**Task:**
Across all the records, filter for lines with the word "agent" and copy them.

**Records for this task:**
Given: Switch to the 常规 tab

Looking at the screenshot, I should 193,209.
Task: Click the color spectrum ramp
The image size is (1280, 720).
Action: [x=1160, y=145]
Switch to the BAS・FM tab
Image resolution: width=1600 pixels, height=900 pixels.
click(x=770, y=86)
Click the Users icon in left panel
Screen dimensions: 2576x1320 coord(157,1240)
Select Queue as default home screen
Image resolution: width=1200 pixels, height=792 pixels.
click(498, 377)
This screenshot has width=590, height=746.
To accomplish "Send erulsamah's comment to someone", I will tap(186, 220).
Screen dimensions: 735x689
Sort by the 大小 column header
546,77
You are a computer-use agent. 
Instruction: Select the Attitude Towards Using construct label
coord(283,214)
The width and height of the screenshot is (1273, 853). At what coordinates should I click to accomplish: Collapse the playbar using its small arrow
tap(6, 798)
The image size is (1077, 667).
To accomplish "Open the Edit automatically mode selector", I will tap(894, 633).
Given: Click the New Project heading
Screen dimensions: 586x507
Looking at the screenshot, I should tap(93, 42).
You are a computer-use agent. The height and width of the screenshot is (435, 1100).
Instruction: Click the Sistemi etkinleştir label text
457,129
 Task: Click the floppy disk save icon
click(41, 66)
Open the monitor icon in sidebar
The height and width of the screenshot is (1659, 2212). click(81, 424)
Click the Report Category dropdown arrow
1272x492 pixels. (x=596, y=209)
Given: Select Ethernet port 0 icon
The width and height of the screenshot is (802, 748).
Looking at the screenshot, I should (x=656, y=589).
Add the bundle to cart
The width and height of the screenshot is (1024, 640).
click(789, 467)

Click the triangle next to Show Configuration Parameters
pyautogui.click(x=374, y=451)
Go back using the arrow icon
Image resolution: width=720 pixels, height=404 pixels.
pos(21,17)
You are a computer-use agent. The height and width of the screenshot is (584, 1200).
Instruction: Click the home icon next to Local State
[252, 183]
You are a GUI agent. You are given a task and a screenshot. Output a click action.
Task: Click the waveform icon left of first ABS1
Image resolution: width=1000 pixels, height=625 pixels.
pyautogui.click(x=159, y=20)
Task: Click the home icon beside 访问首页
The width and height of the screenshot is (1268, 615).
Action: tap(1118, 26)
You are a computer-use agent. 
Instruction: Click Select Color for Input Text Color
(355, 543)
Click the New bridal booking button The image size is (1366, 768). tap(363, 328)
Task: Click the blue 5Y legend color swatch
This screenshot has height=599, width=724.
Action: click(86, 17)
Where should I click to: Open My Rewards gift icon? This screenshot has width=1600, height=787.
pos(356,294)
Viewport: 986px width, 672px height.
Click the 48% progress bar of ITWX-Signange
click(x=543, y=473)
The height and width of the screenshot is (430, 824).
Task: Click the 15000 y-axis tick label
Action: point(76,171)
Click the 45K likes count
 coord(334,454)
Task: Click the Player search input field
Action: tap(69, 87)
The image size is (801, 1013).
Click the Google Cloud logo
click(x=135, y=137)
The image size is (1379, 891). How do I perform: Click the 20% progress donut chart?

**Reply:**
You are a computer-use agent. 
You are a computer-use agent. The height and width of the screenshot is (435, 1100).
You are a computer-use agent. The height and width of the screenshot is (584, 1200).
You are a GUI agent. You are given a task and a screenshot. Output a click action.
You are a computer-use agent. 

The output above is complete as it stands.